Tracking Alternatives

The movement of most modern heliostats employs a two-axis motorized system, controlled by computer as outlined at the start of this article. Almost always, the primary rotation axis is vertical and the secondary horizontal, so the mirror is on an alt-azimuth mount.

One simple alternative is for the mirror to rotate around a polar aligned primary axis, driven by a mechanical, often clockwork, mechanism at 15 degrees per hour, compensating for the earth's rotation relative to the sun. The mirror is aligned to reflect sunlight along the same polar axis in the direction of one of the celestial poles. There is a perpendicular secondary axis allowing occasional manual adjustment of the mirror (daily or less often as necessary) to compensate for the shift in the sun's declination with the seasons. The setting of the drive clock can also be occasionally adjusted to compensate for changes in the Equation of Time. The target can be located on the same polar axis that is the mirror's primary rotation axis, or a second, stationary mirror can be used to reflect light from the polar axis toward the target, wherever that might be. This kind of mirror mount and drive is often used with solar cookers, such as Scheffler reflectors. For this application, the mirror can be concave, so as to concentrate sunlight onto the cooking vessel.

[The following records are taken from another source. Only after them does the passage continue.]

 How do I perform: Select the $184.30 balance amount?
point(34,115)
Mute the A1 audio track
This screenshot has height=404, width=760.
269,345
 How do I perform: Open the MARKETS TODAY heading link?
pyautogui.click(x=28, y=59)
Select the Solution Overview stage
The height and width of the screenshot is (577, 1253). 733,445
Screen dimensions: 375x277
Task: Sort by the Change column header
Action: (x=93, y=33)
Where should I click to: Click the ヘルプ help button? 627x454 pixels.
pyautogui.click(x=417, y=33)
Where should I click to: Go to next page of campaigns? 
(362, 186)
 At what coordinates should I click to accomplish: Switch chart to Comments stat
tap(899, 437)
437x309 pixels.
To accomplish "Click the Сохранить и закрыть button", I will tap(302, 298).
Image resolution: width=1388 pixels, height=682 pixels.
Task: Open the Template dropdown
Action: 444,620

The alt-azimuth and polar-axis alignments are two of the three orientations for two-axis mounts that are, or have been, commonly used for heliostat mirrors. The third is the target-axis arrangement in which the primary axis points toward the target at which sunlight is to be reflected. The secondary axis is perpendicular to the primary one. Heliostats controlled by light-sensors have used this orientation. A small arm carries sensors that control motors that turn the arm around the two axes, so it points toward the sun. (Thus this design incorporates a solar tracker.) A simple mechanical arrangement bisects the angle between the primary axis, pointing to the target, and the arm, pointing to the sun. The mirror is mounted so its reflective surface is perpendicular to this bisector. This type of heliostat was used for daylighting prior to the availability of cheap computers, but after the initial availability of sensor control hardware.

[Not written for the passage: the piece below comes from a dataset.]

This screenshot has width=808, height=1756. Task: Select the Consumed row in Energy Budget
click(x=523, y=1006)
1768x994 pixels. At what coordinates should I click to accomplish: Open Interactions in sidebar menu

There are heliostat designs which do not require the rotation axes to have any exact orientation. For example, there may be light-sensors close to the target which send signals to motors so that they correct the alignment of the mirror whenever the beam of reflected light drifts away from the target. The directions of the axes need be only approximately known, since the system is intrinsically self-correcting. However, there are disadvantages, such as that the mirror has to be manually realigned every morning and after any prolonged cloudy spell, since the reflected beam, when it reappears, misses the sensors, so the system cannot correct the orientation of the mirror. There are also geometrical problems which limit the functioning of the heliostat when the directions of the sun and the target, as seen from the mirror, are very different. Because of the disadvantages, this design has never been commonly used, but some people do experiment with it.

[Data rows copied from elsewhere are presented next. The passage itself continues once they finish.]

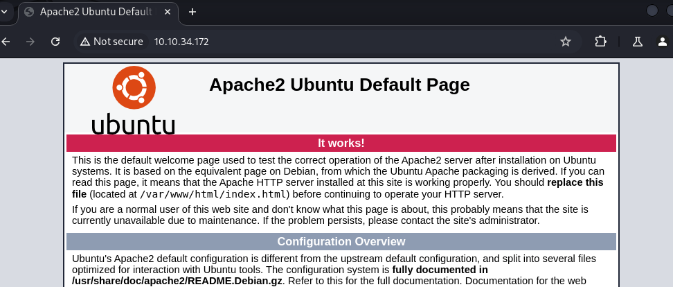Open the user profile icon
Screen dimensions: 673x287
tap(663, 42)
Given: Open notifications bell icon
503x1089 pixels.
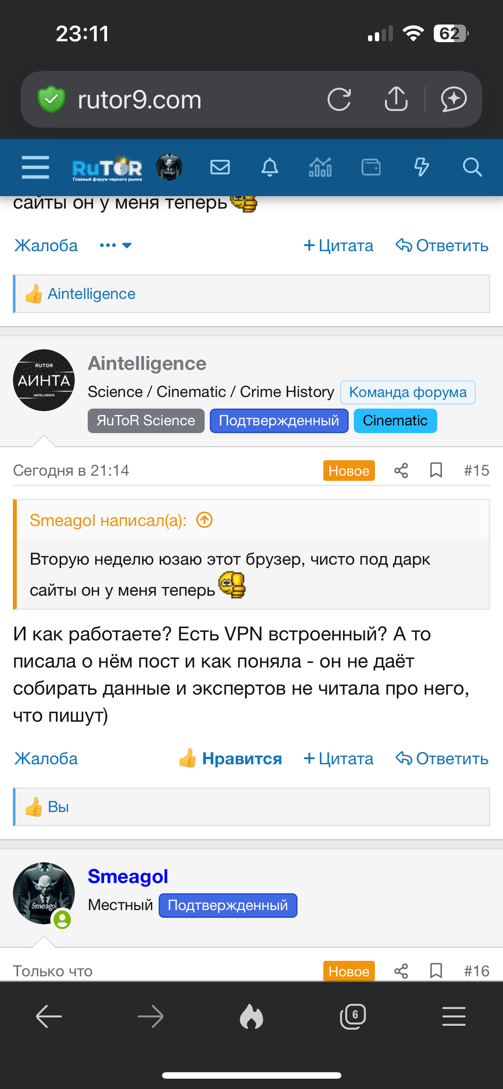Looking at the screenshot, I should click(x=270, y=167).
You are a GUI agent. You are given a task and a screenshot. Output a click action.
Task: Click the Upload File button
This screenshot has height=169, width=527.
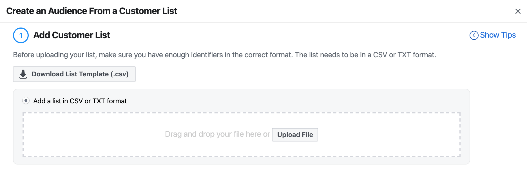[295, 135]
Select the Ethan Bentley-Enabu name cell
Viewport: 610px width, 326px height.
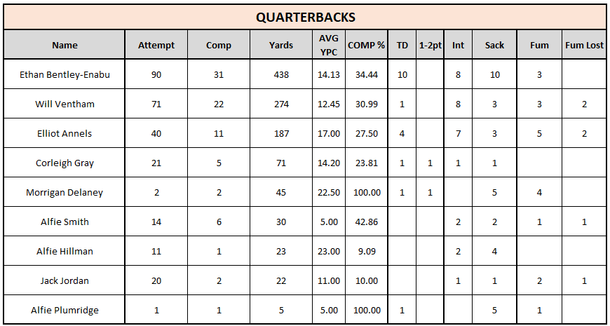(x=65, y=75)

Many other types of heliostat have also occasionally been used. In the very earliest heliostats, for example, which were used for daylighting in ancient Egypt, servants or slaves kept the mirrors aligned manually, without using any kind of mechanism. (There are places in Egypt where this is done today, for the benefit of tourists.) Elaborate clockwork heliostats were made during the 19th Century which could reflect sunlight to a target in any direction using only a single mirror, minimizing light losses, and which automatically compensated for the sun's seasonal movements. Some of these devices are still to be seen in museums, but they are not used for practical purposes today. Amateurs sometimes come up with ad hoc designs which work approximately, in some particular location, without any theoretical justification. An essentially limitless number of such designs are possible.